Where shares in a company are held by the trustee of a discretionary trust, the shares are not beneficially owned by any persons. This creates difficulties when assessing whether the majority underlying beneficial interest in an asset is maintained. In this regard, paragraph 6 of IT 2340 requires the taxpayer to show that the trustee has administered the trust for the benefit of members of a particular family at all times during the relevant years of income. Furthermore, in accordance with paragraph 8 of IT 2340, the trustee must not have exercised discretionary powers to appoint beneficiaries or amend the trust deed that would result in a practical change of 50% or more underlying interests in the trust assets.

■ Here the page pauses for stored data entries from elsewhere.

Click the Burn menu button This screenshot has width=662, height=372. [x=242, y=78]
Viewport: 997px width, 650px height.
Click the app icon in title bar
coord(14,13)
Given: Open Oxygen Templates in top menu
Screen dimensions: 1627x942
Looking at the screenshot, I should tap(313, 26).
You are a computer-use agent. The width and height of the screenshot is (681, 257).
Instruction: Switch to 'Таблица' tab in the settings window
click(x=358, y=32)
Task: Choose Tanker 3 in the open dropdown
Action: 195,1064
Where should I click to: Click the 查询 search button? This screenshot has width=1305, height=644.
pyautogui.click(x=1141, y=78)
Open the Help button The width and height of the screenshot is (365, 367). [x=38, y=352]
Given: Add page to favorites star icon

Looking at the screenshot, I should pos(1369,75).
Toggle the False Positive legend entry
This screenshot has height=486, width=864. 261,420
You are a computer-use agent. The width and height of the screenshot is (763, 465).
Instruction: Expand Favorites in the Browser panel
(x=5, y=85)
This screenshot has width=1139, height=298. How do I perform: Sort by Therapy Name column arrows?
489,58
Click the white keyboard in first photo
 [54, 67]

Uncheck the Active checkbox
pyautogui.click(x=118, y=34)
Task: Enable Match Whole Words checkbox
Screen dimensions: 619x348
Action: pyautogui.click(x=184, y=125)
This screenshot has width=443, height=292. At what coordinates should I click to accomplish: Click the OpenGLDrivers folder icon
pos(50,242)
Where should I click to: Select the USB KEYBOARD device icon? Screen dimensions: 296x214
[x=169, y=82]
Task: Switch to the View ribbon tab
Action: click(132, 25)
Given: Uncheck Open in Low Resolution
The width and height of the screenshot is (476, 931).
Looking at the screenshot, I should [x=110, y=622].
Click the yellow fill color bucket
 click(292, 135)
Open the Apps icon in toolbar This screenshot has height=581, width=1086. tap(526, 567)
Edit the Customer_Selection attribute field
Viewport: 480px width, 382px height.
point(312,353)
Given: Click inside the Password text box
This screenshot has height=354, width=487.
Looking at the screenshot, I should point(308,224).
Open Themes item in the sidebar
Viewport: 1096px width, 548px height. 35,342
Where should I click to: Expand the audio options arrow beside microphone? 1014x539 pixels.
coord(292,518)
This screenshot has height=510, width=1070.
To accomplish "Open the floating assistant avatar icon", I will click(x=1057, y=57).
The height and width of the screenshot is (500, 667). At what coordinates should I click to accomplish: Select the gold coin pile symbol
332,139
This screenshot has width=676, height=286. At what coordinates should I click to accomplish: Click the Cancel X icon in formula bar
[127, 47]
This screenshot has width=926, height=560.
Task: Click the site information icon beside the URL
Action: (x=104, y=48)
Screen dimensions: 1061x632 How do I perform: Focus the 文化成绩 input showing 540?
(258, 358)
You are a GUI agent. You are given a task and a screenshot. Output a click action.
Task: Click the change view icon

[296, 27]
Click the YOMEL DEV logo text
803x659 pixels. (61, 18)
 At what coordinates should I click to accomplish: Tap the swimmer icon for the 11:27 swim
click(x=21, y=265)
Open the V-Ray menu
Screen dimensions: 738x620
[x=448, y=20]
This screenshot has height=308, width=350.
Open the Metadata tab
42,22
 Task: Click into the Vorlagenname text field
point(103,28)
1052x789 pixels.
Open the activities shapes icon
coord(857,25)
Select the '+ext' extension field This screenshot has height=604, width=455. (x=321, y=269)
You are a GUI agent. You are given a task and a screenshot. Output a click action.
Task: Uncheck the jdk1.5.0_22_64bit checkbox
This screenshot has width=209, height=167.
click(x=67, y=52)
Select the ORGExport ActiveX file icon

The issue of what constitutes 'one family' for the purposes of IT 2340 must be considered based on the facts of the particular cases. What is often described as an 'extended' family (that is, including grandparents, children, grandchildren and their spouses) would ordinarily qualify as a 'family' for these purposes. Further, if distributions are made to post-19 September 1985 additions to a family (for example, the birth of new family members and new persons joining a family through marriage), the 'family' distribution criteria would ordinarily be satisfied.

Application to your circumstances

The transfer of the shares on the death does not change the underlying interest in the company.

The original shareholders will be the specified primary individuals of their respective family trusts for the purpose of the family trust election. In addition the former shareholders will also be nominated beneficiaries of the respective trusts (in addition to other family members).

The total number of shares on issue before the transfer is X shares. After the transfer of the shares, the majority of the original pre CGT shares will still be held by the same individual.

Based on the above, Division 149 will not be triggered when the shares are transferred to the respective trusts as the majority of underlying interest will have been maintained.